3.2.3. Upgrade: From v4 or v5 to v6 Composite Multimaster Clusters

These steps are specifically for the safe and successful upgrade of an existing v4.0.7 or later, and v5.0.0 MSMM topology, to the new Multimaster topology.

Warning

It is very important to follow all the below steps and ensure full backups are taken when instructed. These steps can be destructive and without proper care and attention, data loss, data corruption or a split-brain scenario can happen.

Note

The examples in this section are based on three clusters named 'nyc', 'london' and 'tokyo'

If you do not have exactly three clusters, please adjust this procedure to match your environment.

A video of the upgrade progress, showing the full process from start to finish, is available:

Direct link video.

If you are currently installed using a staging based installation, you must move to an INI based installed, since INI based installation is the only option support for the composite multi master deployments. For notes on how to perform the staging to INI file conversion using the translatetoini.pl script. A training video is available for that process:

Direct link video.

3.2.3.1. Supported Upgrade Paths

The only method to upgrade an existing MSMM installation is via the ini method, therefore customers currently deployed via Staging will need to convert to an ini deployment first.

Path Supported
ini, in place Yes
ini, with master switch No
Staging No
Staging, with --no-connectors No

3.2.3.2. Upgrade Prerequisites

  • Obtain the latest v6 Tungsten Clustering software build and place it within /opt/continuent/software

  • Extract the package

  • The examples below refer to the tungsten_prep_upgrade script, this can be located in the extracted software package within the tools directory.

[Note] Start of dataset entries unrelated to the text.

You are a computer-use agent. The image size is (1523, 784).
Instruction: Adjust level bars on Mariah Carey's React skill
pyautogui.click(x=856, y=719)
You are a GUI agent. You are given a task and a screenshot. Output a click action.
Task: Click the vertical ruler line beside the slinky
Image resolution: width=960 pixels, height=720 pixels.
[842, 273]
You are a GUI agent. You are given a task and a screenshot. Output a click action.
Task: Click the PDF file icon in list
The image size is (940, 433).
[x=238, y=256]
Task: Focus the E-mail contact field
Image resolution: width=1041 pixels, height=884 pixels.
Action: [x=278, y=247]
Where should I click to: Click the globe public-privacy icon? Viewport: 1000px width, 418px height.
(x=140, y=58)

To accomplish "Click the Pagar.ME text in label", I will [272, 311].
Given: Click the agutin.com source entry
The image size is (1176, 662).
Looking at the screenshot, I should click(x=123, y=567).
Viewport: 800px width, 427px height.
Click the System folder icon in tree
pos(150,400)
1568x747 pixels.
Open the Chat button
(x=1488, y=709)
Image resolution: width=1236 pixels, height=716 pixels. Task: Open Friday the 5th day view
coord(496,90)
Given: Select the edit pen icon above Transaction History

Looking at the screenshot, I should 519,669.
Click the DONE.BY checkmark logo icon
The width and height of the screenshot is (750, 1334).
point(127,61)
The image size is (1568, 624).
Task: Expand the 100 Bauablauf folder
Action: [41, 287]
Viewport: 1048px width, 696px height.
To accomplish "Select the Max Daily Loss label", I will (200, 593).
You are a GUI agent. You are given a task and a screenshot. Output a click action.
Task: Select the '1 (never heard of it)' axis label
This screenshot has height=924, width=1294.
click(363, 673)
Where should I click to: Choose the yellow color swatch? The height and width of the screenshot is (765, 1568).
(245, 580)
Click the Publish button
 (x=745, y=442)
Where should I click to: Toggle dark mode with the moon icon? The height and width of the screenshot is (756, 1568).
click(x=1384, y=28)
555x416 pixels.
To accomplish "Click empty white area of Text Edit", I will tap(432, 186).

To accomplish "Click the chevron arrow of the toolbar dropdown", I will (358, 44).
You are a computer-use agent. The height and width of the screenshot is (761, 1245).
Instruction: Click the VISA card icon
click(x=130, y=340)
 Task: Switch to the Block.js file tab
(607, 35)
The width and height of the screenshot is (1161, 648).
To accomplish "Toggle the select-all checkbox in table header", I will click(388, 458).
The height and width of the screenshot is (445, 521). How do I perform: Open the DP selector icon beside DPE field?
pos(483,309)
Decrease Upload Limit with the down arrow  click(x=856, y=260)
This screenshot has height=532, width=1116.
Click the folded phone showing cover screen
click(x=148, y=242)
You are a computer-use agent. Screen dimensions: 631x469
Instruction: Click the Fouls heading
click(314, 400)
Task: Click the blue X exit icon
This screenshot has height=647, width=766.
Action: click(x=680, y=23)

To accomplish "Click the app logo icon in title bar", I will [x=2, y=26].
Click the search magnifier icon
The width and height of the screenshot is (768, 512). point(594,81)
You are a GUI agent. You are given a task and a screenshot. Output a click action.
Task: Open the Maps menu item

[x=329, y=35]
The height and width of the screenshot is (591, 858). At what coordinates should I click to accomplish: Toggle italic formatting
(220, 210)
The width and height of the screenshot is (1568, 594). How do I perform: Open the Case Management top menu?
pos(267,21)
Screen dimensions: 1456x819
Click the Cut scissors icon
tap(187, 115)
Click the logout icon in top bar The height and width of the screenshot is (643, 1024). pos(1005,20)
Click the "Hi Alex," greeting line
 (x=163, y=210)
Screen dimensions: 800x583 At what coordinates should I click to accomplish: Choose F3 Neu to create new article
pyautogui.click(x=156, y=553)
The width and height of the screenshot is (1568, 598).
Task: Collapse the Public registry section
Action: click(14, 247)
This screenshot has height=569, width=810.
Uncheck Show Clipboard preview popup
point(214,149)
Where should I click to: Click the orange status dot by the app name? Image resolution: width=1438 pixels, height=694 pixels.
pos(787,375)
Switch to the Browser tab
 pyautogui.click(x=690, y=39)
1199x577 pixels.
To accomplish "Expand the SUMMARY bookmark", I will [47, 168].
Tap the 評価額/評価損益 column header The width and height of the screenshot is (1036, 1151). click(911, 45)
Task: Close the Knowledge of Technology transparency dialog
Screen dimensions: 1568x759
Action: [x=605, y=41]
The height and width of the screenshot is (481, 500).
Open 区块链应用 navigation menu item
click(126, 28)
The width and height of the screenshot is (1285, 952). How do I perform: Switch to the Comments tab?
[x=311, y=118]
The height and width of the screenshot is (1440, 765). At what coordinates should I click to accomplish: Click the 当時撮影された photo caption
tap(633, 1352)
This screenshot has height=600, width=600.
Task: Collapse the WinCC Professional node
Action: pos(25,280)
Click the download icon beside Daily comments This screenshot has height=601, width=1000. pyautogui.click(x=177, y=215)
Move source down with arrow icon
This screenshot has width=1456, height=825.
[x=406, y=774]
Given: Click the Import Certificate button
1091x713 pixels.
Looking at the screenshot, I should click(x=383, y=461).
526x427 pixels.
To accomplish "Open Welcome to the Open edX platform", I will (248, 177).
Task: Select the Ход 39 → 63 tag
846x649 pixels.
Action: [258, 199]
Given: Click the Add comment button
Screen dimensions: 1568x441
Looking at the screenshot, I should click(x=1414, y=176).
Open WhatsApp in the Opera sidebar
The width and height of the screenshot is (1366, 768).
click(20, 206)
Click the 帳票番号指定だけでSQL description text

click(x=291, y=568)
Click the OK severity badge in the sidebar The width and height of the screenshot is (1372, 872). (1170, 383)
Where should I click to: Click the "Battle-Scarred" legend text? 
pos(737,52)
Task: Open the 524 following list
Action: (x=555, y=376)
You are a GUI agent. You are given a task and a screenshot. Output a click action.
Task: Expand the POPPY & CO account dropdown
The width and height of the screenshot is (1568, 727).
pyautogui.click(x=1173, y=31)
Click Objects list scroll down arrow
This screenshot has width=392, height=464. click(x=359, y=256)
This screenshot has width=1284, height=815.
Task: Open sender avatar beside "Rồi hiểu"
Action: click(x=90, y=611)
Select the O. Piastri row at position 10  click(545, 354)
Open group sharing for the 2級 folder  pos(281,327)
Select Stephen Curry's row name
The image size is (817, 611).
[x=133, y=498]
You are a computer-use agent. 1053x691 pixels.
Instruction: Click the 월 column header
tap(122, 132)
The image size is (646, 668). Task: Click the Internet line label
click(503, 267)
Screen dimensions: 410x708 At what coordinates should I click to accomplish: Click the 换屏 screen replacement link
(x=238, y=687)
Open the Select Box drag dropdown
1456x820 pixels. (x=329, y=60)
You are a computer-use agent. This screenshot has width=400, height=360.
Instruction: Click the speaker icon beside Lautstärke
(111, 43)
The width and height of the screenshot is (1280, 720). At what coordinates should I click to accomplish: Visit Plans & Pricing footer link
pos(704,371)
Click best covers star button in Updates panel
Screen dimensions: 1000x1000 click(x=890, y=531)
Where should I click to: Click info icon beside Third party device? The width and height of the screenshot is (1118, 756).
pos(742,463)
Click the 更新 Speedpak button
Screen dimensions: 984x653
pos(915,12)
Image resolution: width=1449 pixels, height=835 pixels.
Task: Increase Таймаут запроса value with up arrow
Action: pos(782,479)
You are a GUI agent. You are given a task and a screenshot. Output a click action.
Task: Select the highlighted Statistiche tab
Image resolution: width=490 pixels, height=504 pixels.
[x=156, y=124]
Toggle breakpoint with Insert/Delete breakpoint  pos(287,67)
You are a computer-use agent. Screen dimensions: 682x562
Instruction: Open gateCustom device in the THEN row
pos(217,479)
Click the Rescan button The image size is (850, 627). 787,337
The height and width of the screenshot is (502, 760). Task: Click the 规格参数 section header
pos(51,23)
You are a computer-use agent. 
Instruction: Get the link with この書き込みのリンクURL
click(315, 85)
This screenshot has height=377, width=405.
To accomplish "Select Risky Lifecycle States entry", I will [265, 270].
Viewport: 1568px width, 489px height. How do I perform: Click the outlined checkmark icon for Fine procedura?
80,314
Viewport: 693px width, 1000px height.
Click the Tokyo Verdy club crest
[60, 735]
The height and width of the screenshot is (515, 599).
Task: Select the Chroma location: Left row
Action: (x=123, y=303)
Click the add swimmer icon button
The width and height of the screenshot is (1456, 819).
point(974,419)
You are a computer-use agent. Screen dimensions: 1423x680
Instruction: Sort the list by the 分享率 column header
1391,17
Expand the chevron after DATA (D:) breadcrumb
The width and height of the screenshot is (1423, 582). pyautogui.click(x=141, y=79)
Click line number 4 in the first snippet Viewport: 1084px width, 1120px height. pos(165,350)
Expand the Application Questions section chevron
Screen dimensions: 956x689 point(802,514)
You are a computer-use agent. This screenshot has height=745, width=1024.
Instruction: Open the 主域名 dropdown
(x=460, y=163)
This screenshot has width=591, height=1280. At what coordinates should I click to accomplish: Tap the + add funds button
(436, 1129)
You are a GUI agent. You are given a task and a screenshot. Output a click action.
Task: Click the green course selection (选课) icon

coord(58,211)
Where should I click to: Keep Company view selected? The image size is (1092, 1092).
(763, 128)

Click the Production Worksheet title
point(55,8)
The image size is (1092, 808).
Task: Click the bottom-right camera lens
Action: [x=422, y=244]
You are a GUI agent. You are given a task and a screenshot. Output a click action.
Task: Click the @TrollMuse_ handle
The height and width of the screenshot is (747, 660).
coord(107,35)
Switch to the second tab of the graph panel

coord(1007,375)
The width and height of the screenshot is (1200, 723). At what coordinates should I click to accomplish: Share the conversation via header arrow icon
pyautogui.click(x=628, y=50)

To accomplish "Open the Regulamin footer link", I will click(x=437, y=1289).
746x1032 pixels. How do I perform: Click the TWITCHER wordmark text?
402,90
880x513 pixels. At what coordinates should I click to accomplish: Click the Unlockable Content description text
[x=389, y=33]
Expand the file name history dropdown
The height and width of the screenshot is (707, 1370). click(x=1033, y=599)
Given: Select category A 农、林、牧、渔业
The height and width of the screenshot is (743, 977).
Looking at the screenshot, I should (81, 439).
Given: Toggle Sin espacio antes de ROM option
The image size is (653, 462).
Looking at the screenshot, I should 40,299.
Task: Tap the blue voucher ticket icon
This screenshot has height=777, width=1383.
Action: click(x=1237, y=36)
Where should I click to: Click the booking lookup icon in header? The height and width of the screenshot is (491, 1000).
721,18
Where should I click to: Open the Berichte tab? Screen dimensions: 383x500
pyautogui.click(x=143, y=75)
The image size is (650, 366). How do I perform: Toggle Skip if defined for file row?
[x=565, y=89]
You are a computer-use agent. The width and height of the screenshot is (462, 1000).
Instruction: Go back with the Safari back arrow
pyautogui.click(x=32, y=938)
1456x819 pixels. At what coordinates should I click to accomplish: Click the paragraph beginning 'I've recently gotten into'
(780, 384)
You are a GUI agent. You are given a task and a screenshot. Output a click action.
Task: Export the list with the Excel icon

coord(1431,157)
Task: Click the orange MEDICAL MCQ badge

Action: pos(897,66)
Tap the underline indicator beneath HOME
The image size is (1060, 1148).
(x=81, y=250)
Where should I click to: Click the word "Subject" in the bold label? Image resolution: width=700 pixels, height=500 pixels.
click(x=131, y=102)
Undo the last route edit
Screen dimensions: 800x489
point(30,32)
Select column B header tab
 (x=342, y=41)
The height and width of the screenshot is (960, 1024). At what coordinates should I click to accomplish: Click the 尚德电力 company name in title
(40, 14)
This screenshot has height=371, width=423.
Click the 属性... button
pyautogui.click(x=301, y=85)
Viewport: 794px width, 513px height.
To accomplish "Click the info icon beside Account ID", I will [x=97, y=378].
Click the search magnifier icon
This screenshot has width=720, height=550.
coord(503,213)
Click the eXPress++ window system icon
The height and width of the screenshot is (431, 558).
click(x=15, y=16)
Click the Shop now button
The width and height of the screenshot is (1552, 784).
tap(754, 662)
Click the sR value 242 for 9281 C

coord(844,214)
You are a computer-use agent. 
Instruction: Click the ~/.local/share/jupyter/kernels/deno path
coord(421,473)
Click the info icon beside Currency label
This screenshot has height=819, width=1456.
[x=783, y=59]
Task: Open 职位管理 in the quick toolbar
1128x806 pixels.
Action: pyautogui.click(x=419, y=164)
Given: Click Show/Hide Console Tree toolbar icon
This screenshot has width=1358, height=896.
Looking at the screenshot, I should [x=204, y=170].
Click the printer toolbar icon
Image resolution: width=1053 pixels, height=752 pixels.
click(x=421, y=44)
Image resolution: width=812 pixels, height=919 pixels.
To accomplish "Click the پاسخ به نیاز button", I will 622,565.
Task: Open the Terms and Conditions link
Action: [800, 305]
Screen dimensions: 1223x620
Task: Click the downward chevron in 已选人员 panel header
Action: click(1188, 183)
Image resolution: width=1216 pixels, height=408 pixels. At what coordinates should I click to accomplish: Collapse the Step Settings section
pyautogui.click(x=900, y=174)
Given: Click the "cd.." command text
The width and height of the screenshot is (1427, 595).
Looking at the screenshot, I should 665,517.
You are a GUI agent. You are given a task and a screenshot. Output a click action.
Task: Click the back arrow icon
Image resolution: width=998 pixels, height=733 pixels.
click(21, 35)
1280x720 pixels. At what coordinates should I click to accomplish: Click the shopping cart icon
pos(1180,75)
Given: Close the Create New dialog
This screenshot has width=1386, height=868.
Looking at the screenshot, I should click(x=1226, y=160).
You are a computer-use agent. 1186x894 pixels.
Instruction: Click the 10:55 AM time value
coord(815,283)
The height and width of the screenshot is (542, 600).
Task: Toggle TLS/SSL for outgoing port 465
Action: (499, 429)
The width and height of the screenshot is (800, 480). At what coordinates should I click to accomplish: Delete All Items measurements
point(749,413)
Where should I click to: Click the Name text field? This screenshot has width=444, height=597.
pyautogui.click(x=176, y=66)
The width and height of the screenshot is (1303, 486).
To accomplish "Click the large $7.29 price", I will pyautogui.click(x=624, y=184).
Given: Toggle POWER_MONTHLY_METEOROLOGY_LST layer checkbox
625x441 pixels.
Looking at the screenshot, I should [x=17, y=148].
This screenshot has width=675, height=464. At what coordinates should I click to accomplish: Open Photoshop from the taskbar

3.2.3.3. Upgrade Step 1: Backups

Take a full and complete backup of one node - this can be a slave, and preferably should be either performed by:

  • Percona xtrabackup whilst database is open

  • Manual backup of all datafiles after stopping the database instance

3.2.3.4. Upgrade Step 2: Stop the Cross-site Replicators

Important

Typically the cross-site replicators will be installed within /opt/replicator, if you have installed this in a different location you will need to pass this to the script in the examples using the --path option

  1. The following commands tell the replicators to go offline at a specific point, in this case when they receive an explicit heartbeat. This is to ensure that all the replicators stop at the same sequence number and binary log position. The replicators will NOT be offline until the explicit heartbeat has been issued a bit later in this step.

    • On every nyc node:

      shell> ./tungsten_prep_upgrade -o 
      ~or~
      shell> ./tungsten_prep_upgrade --service london --offline
      shell> ./tungsten_prep_upgrade --service tokyo --offline
    • On every london node:

      shell> ./tungsten_prep_upgrade -o 
      ~or~
      shell> ./tungsten_prep_upgrade --service nyc --offline
      shell> ./tungsten_prep_upgrade --service tokyo --offline
    • On every tokyo node:

      shell> ./tungsten_prep_upgrade -o 
      ~or~
      shell> ./tungsten_prep_upgrade --service london --offline
      shell> ./tungsten_prep_upgrade --service tokyo --offline
  2. Next, on the master hosts within each cluster we issue the heartbeat, execute the following using the cluster-specific trepctl, typically in /opt/continuent:

    shell> trepctl heartbeat -name offline_for_upg

    Ensure that every cross-site replicator on every node is now in the OFFLINE:NORMAL state:

    shell> mmtrepctl status
    ~or~
    shell> mmtrepctl --service {servicename} status
  3. Capture the position of the cross-site replicators on all nodes in all clusters.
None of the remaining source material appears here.